§ EXTRACTED INFORMATION
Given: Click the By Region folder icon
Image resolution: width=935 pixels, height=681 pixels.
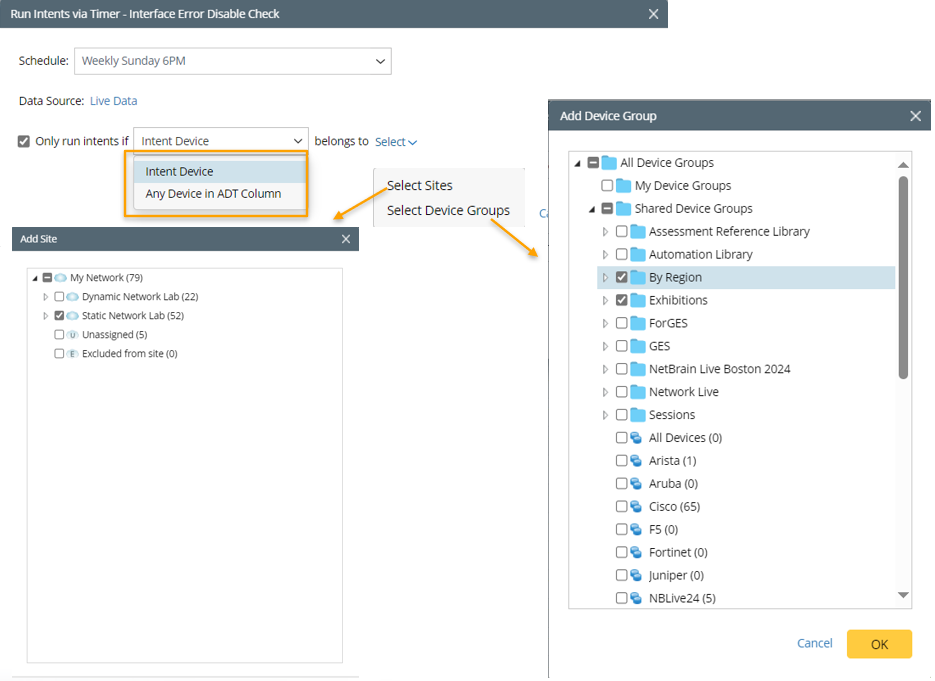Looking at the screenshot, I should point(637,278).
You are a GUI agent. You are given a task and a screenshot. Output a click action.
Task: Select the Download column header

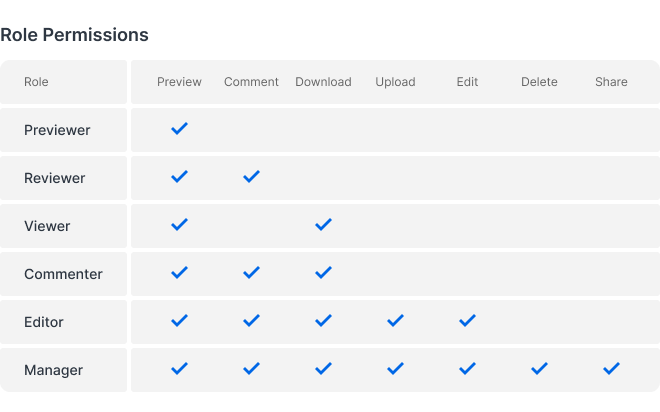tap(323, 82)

* * *

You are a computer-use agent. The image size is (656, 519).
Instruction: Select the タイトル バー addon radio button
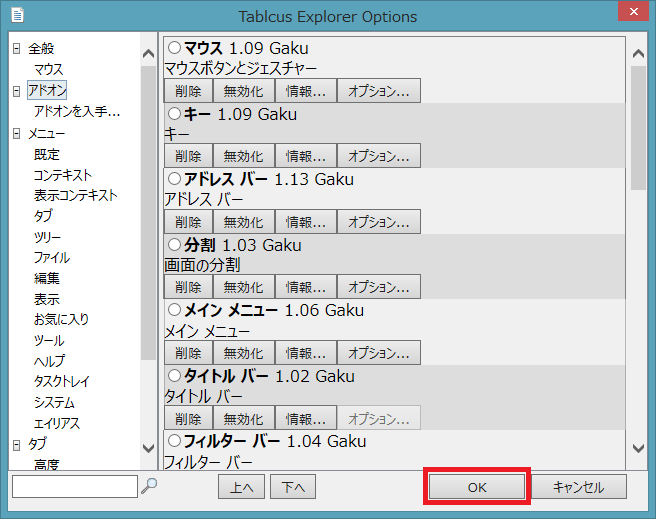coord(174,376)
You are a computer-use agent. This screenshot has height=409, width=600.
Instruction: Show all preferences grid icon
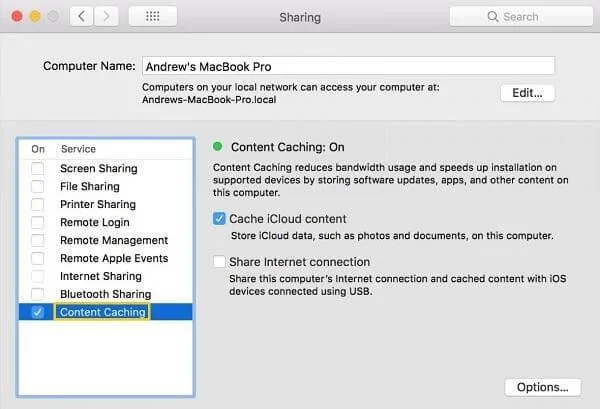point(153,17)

§ ASSIGNMENT
Look above for every line with the word "agent" and copy it.

§ RESPONSE AREA
You are a GUI agent. You are given a task and a screenshot. Output a click action.
You are a computer-use agent. The image size is (656, 519).
You are a computer-use agent. This screenshot has height=409, width=600.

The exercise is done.